Satu diantara alasannya, yakni tim kajian itu dinilai akan berat sebelah nantinya, karena banyak libatkan pemerintah saja.
Yang dimaksud lembaga independen itu, Komisi Nasional untuk Hak Asasi manusia (Komnas HAM) dan Komisi Nasional Perempuan (Komnas Perempuan).
"Pemerintah harus melibatkan pihak-pihak independen seperti Komnas HAM dan Komnas Perempuan dalam Tim Kajian UU ITE," kata Ketua Bidang Advokasi Yayasan Lembaga Bantuan Hukum Indonesia (YLBHI), Muhammad Isnur, dikutip dari Kompas.com, Selasa (23/2/2021).
Diketahui, pemerintah telah membentuk tim kajian UU ITE beberapa waktu lalu, yang terdiri dati tiga kementerian.
Isnur meyakini, tim kajian yang sudah dibentuk itu tak akan membuahkan hasil yang diharapkan masyarakat.
Baca juga: Polisi Bakal Peringatkan Pengunggah Konten Berpotensi Kena ITE, Ini Mekanismenya
Baca juga: Komnas HAM Harap Pemerintah Lebih Terbuka dan Partisipatif dalam Proses Revisi UU ITE
Penilaian Isnur itu pun didasari atas beberapa alasan, dikutip dari siaran pers laman YLBHI, Selasa (23/2/2021)
Pertama, tidak adanya keterlibatan pihak independen yang dapat melihat implikasi UU ITE pada pelanggaran hak-hak asasi warga, seperti Komnas HAM yang selama ini menerima aduan terkait pelaporan pada pembela HAM dengan pasal-pasal karet UU ITE.
Lalu, ada Komnas Perempuan yang selama ini terima aduan terkait laporan korban kekerasan gender yang justru dilaporkan dengan pasal 27 ayat 1 dan pasal 27 ayat 3 UU ITE saat memerjuangkan haknya sebagai korban.
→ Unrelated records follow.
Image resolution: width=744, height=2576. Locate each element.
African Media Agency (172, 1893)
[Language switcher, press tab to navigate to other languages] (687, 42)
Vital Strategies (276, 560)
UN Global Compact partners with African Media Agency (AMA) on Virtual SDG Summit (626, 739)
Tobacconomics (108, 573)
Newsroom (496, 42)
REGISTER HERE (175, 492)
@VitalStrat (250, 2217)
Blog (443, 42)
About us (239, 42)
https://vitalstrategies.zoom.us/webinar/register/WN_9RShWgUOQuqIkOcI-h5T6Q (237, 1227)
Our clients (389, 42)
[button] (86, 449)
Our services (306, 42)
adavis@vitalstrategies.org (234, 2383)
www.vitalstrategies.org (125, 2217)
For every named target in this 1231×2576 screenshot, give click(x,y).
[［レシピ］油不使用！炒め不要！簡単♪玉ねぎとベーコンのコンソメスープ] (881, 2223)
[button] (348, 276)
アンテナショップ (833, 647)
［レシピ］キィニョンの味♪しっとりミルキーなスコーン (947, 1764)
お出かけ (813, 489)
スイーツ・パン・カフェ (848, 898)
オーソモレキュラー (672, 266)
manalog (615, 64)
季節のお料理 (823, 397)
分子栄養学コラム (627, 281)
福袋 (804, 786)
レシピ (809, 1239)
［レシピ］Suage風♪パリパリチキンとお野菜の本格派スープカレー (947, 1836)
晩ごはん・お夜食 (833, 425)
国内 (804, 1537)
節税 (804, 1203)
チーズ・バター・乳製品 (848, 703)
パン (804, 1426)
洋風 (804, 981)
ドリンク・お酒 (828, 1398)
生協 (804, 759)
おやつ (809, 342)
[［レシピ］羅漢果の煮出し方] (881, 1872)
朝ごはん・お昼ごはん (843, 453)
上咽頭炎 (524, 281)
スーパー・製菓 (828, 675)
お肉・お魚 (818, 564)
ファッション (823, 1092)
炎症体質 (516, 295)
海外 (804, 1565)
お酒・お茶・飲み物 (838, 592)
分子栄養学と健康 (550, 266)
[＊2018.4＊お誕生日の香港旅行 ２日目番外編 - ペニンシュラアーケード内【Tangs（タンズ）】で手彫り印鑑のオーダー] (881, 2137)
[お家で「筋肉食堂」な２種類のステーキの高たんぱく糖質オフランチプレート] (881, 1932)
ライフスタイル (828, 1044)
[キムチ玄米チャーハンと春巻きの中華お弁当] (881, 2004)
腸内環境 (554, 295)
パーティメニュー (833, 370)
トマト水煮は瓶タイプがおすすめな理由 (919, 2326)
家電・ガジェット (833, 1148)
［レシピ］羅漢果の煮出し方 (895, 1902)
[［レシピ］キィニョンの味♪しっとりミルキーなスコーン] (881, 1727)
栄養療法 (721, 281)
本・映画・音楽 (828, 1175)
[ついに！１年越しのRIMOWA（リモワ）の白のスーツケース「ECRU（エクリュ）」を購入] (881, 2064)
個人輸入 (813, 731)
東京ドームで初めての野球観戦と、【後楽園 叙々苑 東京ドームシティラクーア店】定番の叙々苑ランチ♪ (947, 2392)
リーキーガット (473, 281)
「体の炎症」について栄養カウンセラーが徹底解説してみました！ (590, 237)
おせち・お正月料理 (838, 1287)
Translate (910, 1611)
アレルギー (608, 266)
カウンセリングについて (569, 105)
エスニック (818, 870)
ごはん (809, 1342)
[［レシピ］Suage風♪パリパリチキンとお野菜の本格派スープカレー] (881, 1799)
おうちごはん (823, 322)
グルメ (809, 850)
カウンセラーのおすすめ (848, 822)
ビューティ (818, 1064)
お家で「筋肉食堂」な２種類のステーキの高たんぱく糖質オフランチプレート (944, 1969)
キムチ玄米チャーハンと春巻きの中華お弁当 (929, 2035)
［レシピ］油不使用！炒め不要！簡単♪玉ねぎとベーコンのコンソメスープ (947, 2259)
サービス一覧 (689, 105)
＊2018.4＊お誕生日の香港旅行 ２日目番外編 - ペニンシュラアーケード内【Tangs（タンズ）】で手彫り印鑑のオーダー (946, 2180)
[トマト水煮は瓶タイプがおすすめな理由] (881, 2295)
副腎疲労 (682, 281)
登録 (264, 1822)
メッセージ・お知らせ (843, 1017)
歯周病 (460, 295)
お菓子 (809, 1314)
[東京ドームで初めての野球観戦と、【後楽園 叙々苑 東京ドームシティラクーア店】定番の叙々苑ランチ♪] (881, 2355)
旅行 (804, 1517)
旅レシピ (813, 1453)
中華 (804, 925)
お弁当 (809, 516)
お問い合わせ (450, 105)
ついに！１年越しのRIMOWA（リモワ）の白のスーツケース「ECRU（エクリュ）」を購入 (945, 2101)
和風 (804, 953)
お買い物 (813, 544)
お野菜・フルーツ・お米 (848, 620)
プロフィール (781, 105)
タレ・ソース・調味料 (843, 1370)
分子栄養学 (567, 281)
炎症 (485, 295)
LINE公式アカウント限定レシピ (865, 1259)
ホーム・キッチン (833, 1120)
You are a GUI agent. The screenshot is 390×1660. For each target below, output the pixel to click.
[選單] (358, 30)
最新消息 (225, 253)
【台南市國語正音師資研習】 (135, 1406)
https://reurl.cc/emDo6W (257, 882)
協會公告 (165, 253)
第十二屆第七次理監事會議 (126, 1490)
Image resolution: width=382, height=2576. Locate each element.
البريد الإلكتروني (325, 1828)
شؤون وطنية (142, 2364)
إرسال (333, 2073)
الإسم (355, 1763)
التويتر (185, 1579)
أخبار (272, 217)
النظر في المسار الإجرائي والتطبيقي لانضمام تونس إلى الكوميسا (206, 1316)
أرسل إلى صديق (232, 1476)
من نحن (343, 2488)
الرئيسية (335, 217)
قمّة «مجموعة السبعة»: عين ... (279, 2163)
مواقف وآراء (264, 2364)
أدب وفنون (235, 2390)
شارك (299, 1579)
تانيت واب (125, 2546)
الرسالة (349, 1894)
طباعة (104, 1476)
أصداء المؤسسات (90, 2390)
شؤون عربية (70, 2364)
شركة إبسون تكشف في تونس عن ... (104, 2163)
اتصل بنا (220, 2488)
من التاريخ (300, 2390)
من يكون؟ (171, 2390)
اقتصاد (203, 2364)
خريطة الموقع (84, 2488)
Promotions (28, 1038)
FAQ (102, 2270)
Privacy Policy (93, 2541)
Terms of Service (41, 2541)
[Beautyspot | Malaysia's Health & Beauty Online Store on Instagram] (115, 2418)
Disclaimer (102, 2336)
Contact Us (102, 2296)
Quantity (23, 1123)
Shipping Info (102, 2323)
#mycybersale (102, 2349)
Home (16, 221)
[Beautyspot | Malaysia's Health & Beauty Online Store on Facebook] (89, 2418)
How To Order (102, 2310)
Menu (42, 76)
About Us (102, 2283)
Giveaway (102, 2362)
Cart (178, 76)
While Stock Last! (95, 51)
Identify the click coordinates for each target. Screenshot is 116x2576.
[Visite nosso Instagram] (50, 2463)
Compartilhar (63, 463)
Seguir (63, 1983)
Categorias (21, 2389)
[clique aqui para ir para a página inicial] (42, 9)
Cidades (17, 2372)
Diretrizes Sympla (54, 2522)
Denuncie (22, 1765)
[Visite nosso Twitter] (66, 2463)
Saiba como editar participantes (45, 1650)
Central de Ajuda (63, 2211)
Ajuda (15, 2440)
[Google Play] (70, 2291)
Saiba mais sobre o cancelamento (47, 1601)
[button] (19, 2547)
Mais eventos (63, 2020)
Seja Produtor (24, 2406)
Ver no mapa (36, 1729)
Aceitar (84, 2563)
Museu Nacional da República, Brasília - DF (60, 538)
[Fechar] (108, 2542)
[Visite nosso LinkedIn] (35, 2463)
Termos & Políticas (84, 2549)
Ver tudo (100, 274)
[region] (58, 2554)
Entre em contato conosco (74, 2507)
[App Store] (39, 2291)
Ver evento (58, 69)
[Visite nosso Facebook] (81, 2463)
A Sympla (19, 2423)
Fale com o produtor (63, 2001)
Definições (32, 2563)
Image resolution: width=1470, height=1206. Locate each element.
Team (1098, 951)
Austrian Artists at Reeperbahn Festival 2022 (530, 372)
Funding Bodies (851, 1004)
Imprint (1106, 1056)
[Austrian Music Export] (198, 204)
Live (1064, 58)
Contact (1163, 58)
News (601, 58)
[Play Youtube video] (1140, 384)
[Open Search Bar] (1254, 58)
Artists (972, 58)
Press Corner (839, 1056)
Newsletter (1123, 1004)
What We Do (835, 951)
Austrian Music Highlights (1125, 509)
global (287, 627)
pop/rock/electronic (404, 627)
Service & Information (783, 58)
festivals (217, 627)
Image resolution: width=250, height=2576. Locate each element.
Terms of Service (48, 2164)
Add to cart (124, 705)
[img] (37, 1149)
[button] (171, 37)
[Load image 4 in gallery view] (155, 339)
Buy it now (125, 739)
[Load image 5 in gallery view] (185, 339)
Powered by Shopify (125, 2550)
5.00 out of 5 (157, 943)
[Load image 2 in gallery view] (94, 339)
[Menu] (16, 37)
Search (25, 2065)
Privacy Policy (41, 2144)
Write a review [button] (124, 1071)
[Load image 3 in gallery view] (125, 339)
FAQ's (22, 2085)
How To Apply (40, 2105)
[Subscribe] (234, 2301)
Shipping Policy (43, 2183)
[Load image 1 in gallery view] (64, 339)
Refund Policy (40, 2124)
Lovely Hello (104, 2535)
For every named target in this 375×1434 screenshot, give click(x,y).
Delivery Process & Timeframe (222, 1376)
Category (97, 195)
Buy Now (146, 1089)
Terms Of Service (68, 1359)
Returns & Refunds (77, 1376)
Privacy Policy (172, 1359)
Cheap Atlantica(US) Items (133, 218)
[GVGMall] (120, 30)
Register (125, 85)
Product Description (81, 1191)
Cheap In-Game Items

Selama ini pasal karet UU ITE ini, menunjukkan lebih banyak digunakan oleh orang yang memiliki kuasa (penguasa, pengusaha, atau aparat).
Sehingga, hampir dapat dipastikan pemillihan tim kajian UU ITE tanpa melibatkan unsur-unsur yang independen dikhawatirkan akan melanggengkan adanya pasal-pasal karet tersebut.
Maka dari itu, Tim kajian UU ITE dinilai akan berat sebelah dalam melakukan kajian, terutama menitik beratkan pada aspek legalistik formal.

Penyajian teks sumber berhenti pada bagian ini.